Crawl the Web.

Today everyone uses the Google/Yahoo/Bing search engines. But how this search engine knows where the data is on the web? Yes this is where the web crawler comes in.

In this post i will not go into how Search Engine works but will reserve this talk to web crawlers ,how search engine use it and a simple web crawler written in java.

Web Crawler

Web crawler is a computer program  which browses the web  in a orderly defined manner to get the information and then that information is stored in database .It is called by many names like web spider, bots, web robots , web scutters. While google crawler is called as googlbot. More insight on it can be found at this location-http://support.google.com/webmasters/bin/answer.py?hl=en&answer=182072.

How does it work?

It visits to list of urls which we give it to browse and in each page it  try’s to find any  links in the page  and if it finds them then it  adds it to the queue to visit ,also gathers the data from each web page , downloads it and stores it in the database if required.Using the information gathered from this crawler ,the  search engine will determine what is the site about and then index the info and store it in search engine database.

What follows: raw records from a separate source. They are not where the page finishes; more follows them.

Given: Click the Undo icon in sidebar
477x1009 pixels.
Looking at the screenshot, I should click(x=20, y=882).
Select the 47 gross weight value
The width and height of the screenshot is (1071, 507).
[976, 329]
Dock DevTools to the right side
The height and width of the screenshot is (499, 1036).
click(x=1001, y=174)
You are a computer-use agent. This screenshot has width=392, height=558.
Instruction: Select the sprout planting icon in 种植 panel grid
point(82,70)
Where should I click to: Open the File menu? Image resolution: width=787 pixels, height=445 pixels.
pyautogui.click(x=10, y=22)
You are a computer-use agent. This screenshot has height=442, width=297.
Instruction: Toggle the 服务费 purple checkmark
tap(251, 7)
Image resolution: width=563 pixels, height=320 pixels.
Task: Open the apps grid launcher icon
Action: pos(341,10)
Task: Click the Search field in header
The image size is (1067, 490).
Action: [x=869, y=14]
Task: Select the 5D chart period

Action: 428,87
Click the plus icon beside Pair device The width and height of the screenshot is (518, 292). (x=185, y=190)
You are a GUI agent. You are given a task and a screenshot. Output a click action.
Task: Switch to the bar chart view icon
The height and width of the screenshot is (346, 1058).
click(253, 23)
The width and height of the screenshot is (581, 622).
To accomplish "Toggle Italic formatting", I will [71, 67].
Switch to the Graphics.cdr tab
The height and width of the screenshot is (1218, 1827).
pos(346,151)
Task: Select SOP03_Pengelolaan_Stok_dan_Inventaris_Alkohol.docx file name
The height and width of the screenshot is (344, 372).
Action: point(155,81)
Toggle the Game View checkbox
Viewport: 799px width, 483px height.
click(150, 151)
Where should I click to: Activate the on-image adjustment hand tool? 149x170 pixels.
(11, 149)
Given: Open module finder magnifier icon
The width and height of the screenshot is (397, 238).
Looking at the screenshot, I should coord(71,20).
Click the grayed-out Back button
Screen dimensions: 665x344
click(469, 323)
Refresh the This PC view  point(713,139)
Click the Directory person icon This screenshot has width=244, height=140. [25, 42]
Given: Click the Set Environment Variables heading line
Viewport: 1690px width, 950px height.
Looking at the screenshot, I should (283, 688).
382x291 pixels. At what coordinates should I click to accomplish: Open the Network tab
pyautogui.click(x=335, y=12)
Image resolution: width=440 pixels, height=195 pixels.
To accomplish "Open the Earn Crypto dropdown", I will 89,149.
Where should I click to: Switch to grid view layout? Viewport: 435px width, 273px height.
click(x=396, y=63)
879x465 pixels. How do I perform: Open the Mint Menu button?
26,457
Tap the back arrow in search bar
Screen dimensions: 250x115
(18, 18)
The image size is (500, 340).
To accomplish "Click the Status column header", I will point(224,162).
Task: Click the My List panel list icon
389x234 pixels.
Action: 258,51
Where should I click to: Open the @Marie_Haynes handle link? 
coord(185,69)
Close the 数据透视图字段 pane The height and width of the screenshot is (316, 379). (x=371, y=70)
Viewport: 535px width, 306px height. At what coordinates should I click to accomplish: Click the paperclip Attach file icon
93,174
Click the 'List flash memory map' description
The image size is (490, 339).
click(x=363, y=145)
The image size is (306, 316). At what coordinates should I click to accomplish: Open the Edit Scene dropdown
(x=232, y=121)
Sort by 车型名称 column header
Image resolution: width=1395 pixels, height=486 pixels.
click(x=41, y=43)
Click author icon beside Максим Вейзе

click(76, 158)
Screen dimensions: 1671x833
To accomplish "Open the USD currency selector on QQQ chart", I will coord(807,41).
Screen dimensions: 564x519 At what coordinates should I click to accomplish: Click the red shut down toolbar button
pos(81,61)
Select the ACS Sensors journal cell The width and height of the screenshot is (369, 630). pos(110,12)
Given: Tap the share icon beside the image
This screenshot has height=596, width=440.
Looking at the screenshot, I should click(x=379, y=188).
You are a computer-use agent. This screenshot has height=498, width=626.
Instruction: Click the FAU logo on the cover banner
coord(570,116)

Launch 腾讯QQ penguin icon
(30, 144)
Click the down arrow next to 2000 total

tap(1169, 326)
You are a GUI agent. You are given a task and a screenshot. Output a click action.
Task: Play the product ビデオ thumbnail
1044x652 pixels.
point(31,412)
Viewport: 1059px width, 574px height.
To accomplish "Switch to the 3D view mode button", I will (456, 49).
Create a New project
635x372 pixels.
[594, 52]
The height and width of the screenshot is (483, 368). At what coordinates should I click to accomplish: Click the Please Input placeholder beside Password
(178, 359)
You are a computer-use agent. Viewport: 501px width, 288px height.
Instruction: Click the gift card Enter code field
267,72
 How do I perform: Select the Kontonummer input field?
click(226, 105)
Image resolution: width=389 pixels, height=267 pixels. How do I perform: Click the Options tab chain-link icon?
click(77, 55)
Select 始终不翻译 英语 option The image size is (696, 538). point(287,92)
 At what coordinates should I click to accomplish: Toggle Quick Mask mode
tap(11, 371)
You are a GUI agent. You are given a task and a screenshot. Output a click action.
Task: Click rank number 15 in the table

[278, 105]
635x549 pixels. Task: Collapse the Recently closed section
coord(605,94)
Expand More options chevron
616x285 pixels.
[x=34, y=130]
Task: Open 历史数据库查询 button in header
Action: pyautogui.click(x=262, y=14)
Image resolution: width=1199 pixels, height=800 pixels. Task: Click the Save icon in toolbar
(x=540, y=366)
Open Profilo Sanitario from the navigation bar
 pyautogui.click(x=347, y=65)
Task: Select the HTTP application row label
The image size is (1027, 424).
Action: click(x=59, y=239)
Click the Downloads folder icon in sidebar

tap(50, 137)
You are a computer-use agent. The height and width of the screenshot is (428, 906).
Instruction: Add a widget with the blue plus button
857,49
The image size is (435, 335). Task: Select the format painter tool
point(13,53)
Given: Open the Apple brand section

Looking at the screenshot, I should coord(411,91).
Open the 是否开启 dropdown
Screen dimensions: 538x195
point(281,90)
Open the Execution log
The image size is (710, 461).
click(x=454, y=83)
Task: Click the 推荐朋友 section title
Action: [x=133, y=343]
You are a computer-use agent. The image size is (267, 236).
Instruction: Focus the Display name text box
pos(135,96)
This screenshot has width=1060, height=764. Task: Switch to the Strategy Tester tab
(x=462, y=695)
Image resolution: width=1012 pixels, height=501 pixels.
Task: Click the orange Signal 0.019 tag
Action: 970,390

So we can say search Engine to be made of Web crawler with the Search algorithm, data base and a system which binds all of them together . The web crawler with search alogo forms the important part of search engines as it is defines  on which links to search  and till what depth it needs to find the links and data,when to stop searching and when to again start searching .If any data is changed then how to update it in its database.

Now lets go into writing a simple web crawler and more info about Web Crawler and the search techniques  can be found at wiki.

Below Simple web crawler written in java does two things .

1) It visits the urls and finds the links on the page and adds them on to the queue ,also it keeps the count of number of links found.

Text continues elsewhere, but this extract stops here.